**Records for pointing at text and elements**.
┄┄┄┄┄┄┄┄┄┄┄┄┄┄┄┄┄┄┄┄

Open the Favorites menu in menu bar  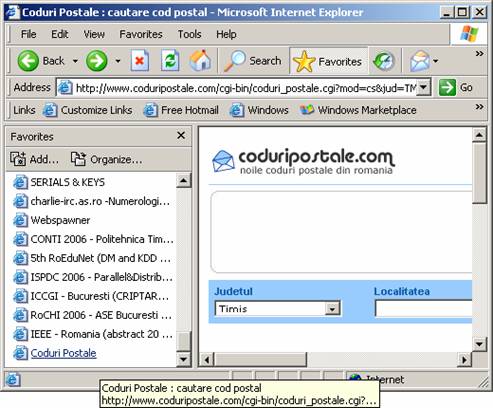pyautogui.click(x=141, y=34)
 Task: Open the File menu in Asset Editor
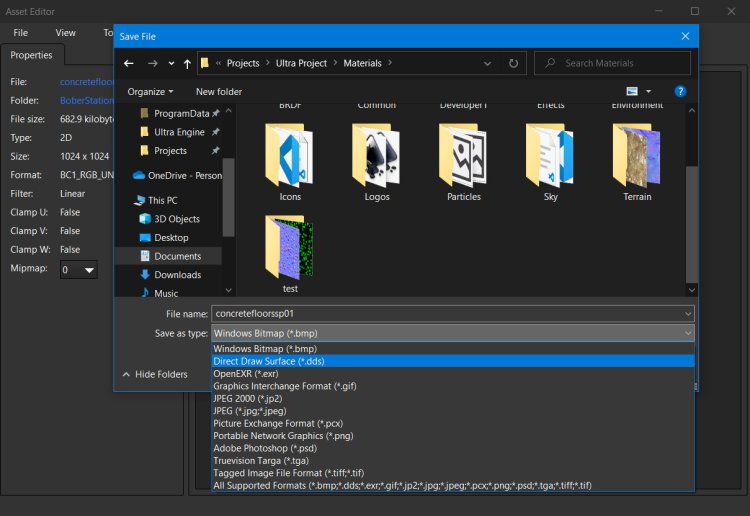[20, 33]
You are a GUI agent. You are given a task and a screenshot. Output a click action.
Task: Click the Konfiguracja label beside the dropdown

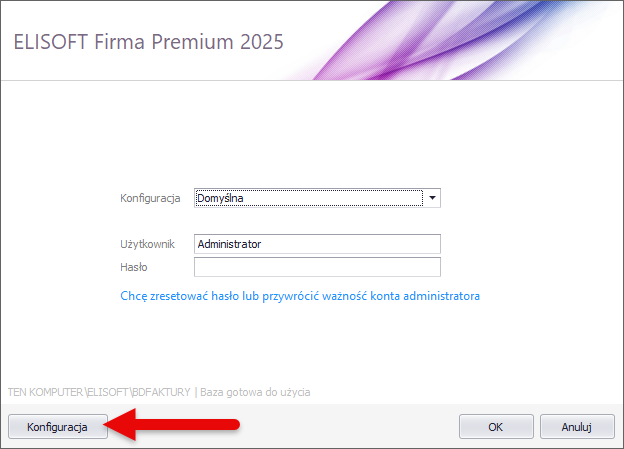(x=150, y=198)
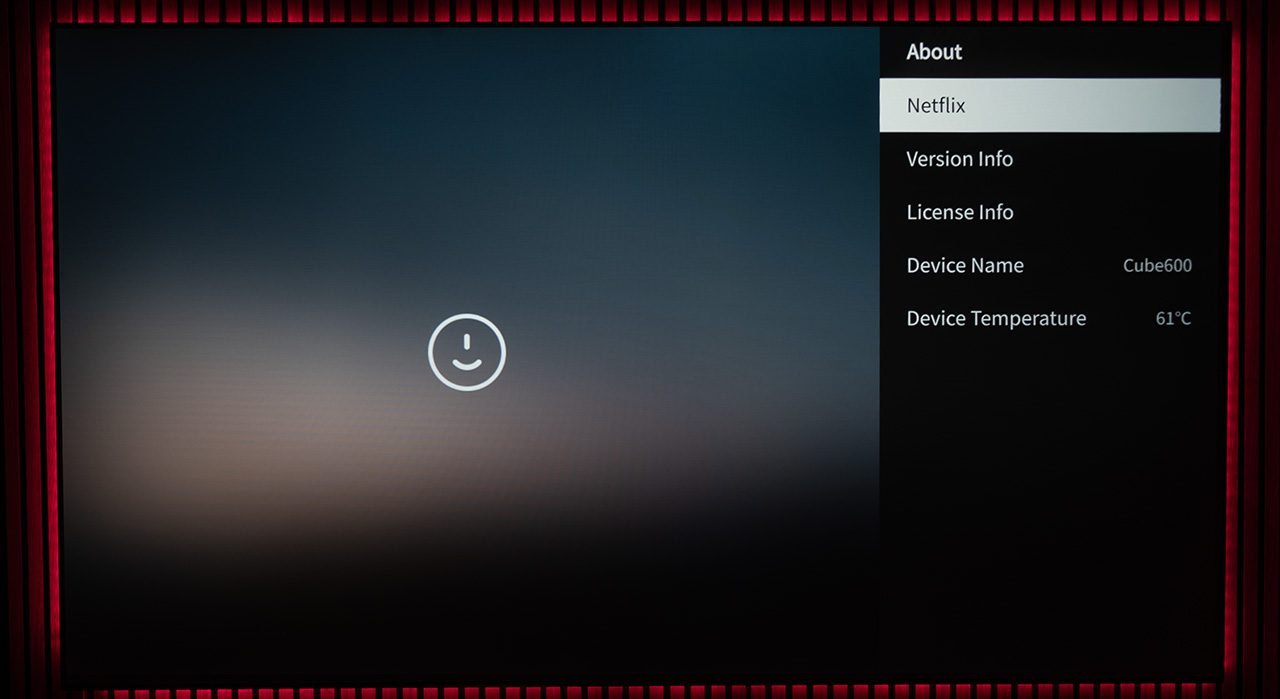This screenshot has width=1280, height=699.
Task: Click the smile curve inside the face icon
Action: [467, 365]
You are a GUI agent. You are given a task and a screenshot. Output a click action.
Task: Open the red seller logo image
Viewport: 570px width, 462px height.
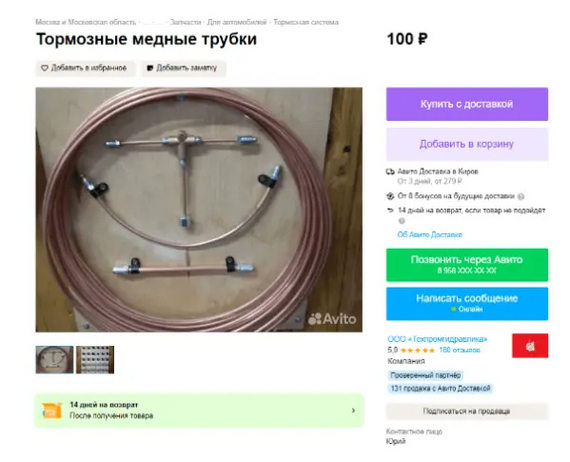coord(530,346)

┄┄┄┄┄┄┄┄┄┄┄┄┄┄┄┄┄┄┄┄

Convert the lines of the records into a JSON list of strings, one string per line, starting with the line that contains "Task: Open the File menu in Asset Editor" and going on through the end of the records, leaving out blank lines. Omit the pictures from your answer.

[
  " Task: Open the File menu in Asset Editor",
  "[20, 33]",
  "You are a GUI agent. You are given a task and a screenshot. Output a click action.",
  "Task: Click the Konfiguracja label beside the dropdown",
  "(x=150, y=198)",
  "This screenshot has width=1280, height=699.",
  "Task: Click the smile curve inside the face icon",
  "Action: [467, 365]",
  "You are a GUI agent. You are given a task and a screenshot. Output a click action.",
  "Task: Open the red seller logo image",
  "Viewport: 570px width, 462px height.",
  "coord(530,346)"
]